Specifically, the data shows that in 2015, enterprises will leave up to 70% of internally developed applications unaudited for common threats such as SQL injection. This means a ballooning set of attack vectors into Global 2000 firms, totaling the aforementioned estimated 4.5 million web and mobile applications, based on the average number of applications produced by enterprises.
Recent large-scale breaches at retail organizations like Home Depot have demonstrated that cyber-criminals are using a variety of techniques to penetrate enterprises.

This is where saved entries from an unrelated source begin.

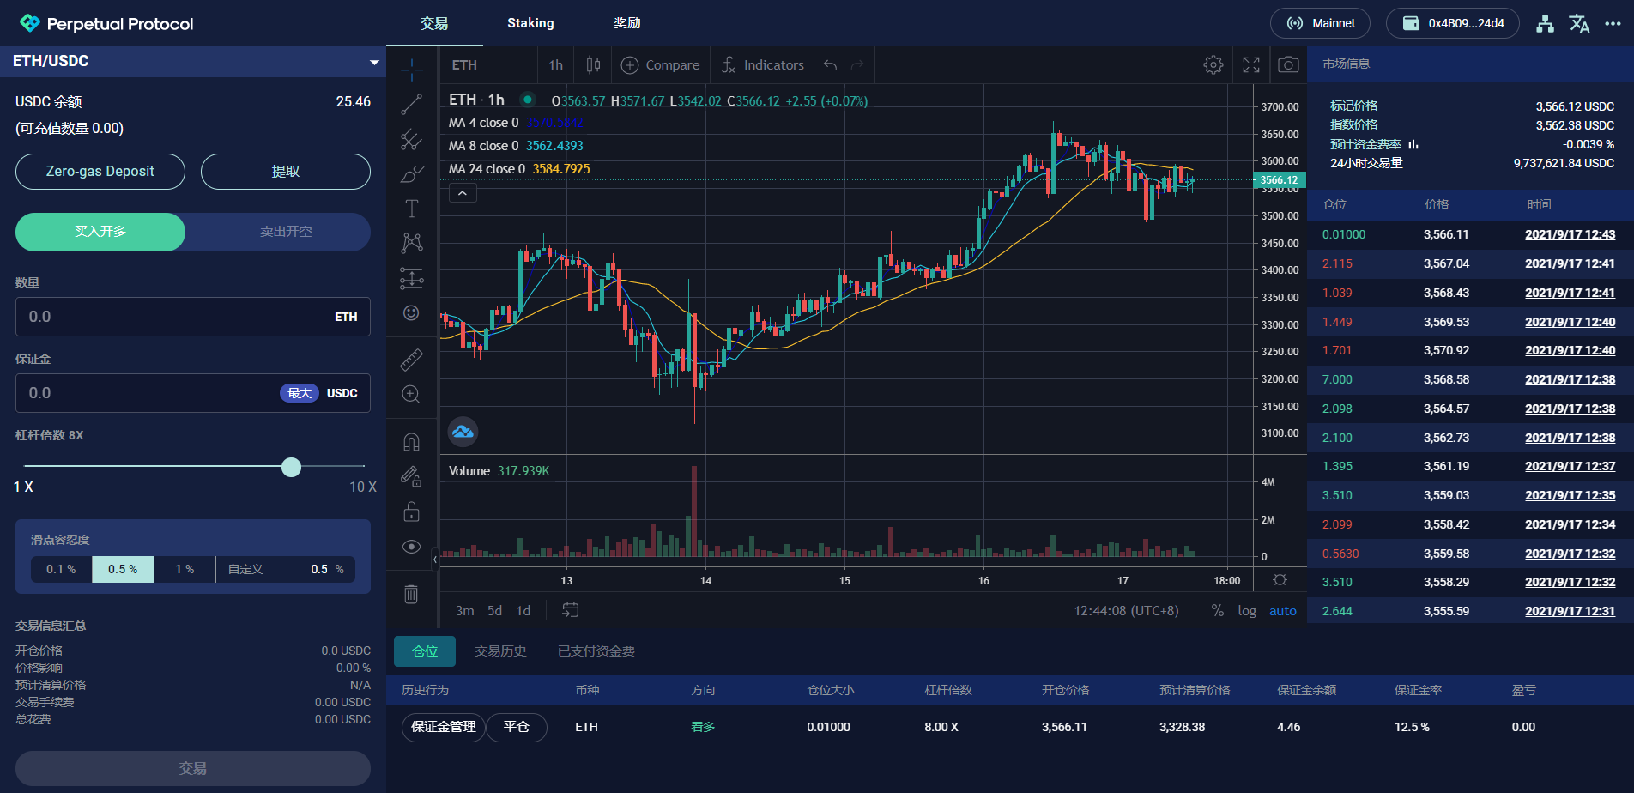Viewport: 1634px width, 793px height.
Task: Click the trash remove drawings icon
Action: [411, 594]
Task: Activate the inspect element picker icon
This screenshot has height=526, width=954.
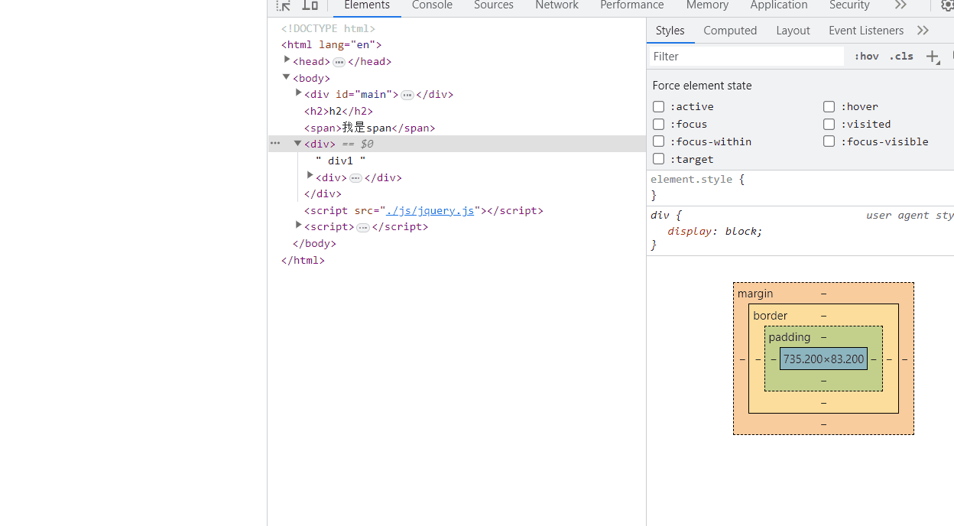Action: [284, 5]
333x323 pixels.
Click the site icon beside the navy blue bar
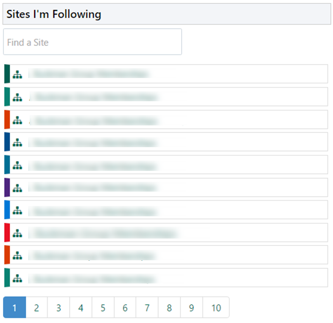(17, 143)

But because enterprises have effectively locked down their networks, this leaves web and mobile applications as the path of least resistance.
“In order to close this gap, enterprises need a new and more scalable approach to application security that allows organizations to mature their programs with consistent enterprise-wide policies and metrics,” said Pejman Pourmousa, director of security program management at study sponsor Veracode, in a statement. “Using an automated cloud-based service makes it possible for enterprises to keep pace with the speed of innovation without sacrificing security.”
As enterprises continue to produce more applications in order to drive their businesses, their inability to scale current application security programs means only business-critical applications are audited for security. This leaves a significant number of web and mobile applications vulnerable, creating long-term security threats as cyber-criminals attack this weak link to gain access into the IT infrastructure. And, it doesn’t matter whether the application is business-critical or a little-used web site—a chink in the armor is a chink in the armor.
Indeed, a quarter of all cyber-attacks in the UK last year were aimed at the web application layer, with technology companies most at risk.